| Work to complete |
Write the next part of the interview about the halted BAE bribery inquiry, starting right after Moon's last question.

[Start of Text excerpt]

BAE scandal heads to Paris
TEXT OF INTERVIEW
BOB MOON: British officials are heading for Paris today, to explain why government officials in London cut off a bribery investigation into a major defense contractor, BAE. They’re set to appear before a committee of the Organization for Economic Cooperation and Development. Marketplace’s Stephen Beard joins us from London. Stephen, why all these questions for British officials about BAE?
STEPHEN BEARD: These officials have to explain to the OECD why the UK government pulled the plug on an inquiry by Britain’s serious fraud office into a multibillion-dollar arms deal between BAE and Saudi Arabia. The allegation was that Saudi officials received bribes in order to secure that contract.
MOON: And has there been any indication why?

[End of Text excerpt]
[Start of Listed records]

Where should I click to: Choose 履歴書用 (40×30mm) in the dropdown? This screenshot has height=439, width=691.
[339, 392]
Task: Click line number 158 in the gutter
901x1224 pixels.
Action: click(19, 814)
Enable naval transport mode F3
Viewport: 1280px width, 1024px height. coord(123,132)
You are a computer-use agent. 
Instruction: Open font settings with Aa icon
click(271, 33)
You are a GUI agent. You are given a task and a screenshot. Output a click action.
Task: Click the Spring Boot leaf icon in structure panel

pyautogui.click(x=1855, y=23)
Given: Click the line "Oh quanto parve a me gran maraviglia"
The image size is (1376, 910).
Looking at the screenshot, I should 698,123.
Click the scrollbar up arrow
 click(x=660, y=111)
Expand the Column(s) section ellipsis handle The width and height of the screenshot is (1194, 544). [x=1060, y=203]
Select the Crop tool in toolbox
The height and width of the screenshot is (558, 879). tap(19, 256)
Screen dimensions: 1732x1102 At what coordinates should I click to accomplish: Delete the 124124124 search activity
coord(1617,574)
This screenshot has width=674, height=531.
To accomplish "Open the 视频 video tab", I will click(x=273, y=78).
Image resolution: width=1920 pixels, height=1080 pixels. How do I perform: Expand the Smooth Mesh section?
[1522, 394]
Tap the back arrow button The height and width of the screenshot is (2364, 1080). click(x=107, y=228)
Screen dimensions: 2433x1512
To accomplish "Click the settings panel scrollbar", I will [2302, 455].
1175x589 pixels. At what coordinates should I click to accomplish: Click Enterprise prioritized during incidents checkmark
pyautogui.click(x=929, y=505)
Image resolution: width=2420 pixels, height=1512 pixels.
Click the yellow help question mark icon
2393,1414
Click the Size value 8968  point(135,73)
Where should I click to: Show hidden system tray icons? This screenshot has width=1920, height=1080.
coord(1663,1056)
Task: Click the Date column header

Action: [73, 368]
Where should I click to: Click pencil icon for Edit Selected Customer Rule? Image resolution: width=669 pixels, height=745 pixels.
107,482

[End of Listed records]

| Output below |
BEARD: It’s pretty clear that the Saudi government brought intense pressure to bear on the Brits over this. They made it pretty clear that if the inquiry continued, they would pull out of a new arms deal and that could lose the UK billions of dollars and cost anywhere between 5,000 and 15,000 British jobs.
MOON: BAE as I understand is the Pentagon’s biggest foreign contractor.
BEARD: That’s right.
MOON: Is it possible that the U.S. could start investigating?
BEARD: Yes. There is now some suggestion that the Department of Justice might get involved and it could claim jurisdiction on the grounds that some of the alleged bribes that were paid 20 years ago in this transaction between BAE and Saudi Arabia, went through American banks.
MOON: And what would be the possibility the Saudis could put the same kind of pressure on the U.S. government not to investigate?
BEARD: Well as I understand it, there’s never been a single recorded case of the Department of Justice caving as the result of political and commercial pressure form abroad. It’s pretty unlikely that the House of Saud, which depends utterly on the U.S. for its existence, would dare to threaten the U.S.
MOON: Stephen Beard in London, thank you.
BEARD: Thank you Bob.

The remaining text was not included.